Today’s rise in health insurance stocks goes a long way toward correcting an earlier sector-wide bloodbath, which followed the CMS’s announcement in January that it intended to raise 2027 Medicare insurer payments by just 0.9%.

At the time of that announcement, around $100 billion was wiped off the market caps of America’s largest health insurance companies, notes the Wall Street Journal.

What does the 2027 Medicare insurer payment rate mean for patients?

While America’s largest for-profit health insurers are the biggest beneficiaries of the revised Medicare insurer payment rates for 2027, the increased rates do help the millions of Americans who rely on Medicare.
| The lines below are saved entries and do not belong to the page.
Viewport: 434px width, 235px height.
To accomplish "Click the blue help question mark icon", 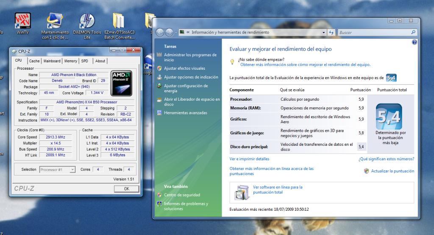I will click(414, 42).
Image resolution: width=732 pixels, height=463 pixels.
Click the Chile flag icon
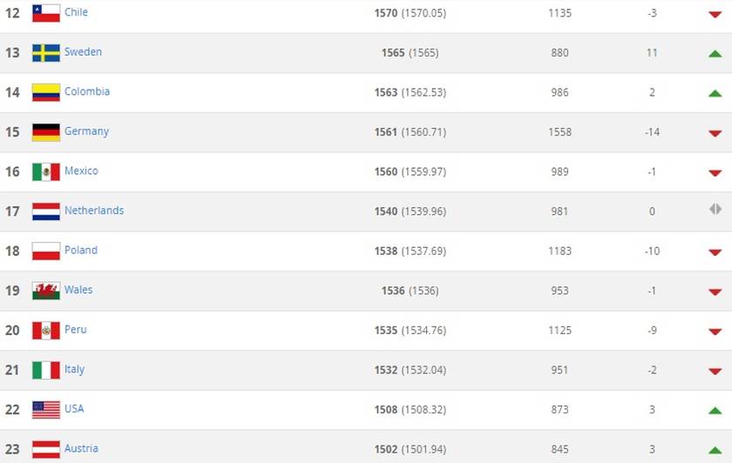(45, 13)
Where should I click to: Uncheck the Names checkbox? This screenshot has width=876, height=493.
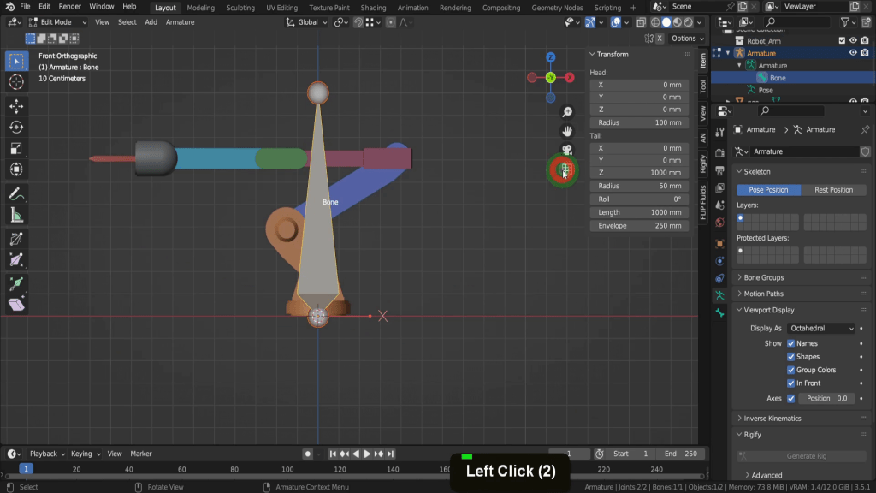[790, 343]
The increased payments make health insurance companies less likely to change plan terms, which could have negatively affected a person’s health insurance benefits.

That means most monthly premiums should remain stable, while extra benefits like dental and vision should stay the same as well. (Insurers had warned that these could be eliminated if rates did not rise.)

As for why the Trump administration acquiesced to the health insurers’ demands, the upcoming midterm elections likely played a role. 

Had the administration not increased payments, insurers might have started warning Medicare recipients later this year that their 2027 plans could change.

And with Americans already feeling the pain in their wallets from the never-ending rising costs of living, enrollees likely would not have taken kindly to seeing their Medicare benefits diminish as they head to the polls this November.